● WHAT IS BEING ASKED
Switch "cellular" to "Wi-Fi" in the material starting at the line that contains "You are a computer-use agent. Image" and ending at the line that contains "Action: click(720, 57)". Write out only those lines, leaving everything else in them unchanged.
## BEGIN PROVIDED DATA
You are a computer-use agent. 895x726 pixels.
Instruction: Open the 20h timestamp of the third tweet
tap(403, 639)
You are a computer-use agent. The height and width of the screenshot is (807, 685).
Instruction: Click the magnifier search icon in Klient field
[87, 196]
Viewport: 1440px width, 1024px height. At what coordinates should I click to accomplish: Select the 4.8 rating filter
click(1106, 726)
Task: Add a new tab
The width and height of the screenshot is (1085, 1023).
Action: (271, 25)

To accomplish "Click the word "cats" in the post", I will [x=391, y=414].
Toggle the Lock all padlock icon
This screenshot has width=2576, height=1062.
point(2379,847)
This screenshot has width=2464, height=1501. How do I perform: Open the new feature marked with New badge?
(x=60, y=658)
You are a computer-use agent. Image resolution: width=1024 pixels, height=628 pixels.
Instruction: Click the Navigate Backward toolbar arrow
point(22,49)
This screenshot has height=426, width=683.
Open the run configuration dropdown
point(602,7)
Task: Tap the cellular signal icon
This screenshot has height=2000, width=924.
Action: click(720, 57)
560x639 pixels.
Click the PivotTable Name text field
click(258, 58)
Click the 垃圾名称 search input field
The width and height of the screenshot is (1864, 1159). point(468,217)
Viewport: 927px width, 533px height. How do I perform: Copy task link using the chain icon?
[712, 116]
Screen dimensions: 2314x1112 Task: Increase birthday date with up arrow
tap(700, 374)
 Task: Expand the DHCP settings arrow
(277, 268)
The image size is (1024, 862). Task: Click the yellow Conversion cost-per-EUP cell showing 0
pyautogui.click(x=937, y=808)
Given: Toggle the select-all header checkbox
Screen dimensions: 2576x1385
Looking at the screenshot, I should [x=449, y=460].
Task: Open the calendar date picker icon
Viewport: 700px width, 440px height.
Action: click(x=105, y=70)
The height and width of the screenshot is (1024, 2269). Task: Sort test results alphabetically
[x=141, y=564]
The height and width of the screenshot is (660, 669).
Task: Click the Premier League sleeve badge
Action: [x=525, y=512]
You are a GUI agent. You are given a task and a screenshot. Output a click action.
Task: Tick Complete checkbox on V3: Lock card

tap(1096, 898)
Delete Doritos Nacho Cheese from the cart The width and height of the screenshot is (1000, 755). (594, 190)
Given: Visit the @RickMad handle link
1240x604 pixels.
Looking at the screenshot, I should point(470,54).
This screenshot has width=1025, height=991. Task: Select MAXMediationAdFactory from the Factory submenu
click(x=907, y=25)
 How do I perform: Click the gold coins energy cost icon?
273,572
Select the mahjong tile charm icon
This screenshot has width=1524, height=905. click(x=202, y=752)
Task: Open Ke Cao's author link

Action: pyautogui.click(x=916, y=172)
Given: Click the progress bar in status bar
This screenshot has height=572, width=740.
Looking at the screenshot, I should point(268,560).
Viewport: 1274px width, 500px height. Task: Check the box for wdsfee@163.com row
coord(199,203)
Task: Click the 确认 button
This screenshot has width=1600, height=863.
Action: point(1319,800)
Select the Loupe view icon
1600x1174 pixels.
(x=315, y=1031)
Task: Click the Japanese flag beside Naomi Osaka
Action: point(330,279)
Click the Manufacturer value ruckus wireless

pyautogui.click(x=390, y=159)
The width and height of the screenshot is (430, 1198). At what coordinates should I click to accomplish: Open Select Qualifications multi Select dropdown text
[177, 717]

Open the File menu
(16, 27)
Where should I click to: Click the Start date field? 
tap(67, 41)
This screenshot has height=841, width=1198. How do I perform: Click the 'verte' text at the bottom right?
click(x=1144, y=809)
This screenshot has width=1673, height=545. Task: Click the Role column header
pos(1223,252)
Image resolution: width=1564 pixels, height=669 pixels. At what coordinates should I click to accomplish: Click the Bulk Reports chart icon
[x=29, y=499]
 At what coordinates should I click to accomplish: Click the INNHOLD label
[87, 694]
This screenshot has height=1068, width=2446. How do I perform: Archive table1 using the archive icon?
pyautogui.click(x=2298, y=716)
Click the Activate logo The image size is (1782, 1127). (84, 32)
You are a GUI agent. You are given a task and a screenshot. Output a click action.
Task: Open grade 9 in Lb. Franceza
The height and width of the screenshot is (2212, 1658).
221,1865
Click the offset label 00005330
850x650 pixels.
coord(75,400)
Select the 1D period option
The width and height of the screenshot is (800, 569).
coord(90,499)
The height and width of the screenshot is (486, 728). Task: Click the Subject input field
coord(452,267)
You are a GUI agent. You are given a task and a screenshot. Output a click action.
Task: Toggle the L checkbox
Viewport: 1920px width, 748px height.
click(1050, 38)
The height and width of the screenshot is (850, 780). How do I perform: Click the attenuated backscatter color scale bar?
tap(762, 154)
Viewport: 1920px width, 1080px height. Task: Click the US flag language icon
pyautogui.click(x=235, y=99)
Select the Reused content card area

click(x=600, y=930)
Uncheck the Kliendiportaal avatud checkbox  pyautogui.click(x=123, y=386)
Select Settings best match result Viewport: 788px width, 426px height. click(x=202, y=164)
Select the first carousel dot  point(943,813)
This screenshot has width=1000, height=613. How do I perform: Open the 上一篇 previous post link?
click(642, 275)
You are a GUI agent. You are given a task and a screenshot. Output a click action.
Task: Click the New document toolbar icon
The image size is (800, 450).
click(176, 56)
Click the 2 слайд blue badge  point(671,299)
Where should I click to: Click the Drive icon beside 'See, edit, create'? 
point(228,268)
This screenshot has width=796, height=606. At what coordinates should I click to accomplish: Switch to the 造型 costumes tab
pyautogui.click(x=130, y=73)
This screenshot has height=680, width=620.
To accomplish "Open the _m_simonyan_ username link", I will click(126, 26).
## END PROVIDED DATA
● OUTPUT FOR THIS TASK
You are a computer-use agent. Image resolution: width=1024 pixels, height=628 pixels.
Instruction: Click the Navigate Backward toolbar arrow
point(22,49)
This screenshot has height=426, width=683.
Open the run configuration dropdown
point(602,7)
Task: Tap the Wi-Fi signal icon
This screenshot has height=2000, width=924.
Action: click(720, 57)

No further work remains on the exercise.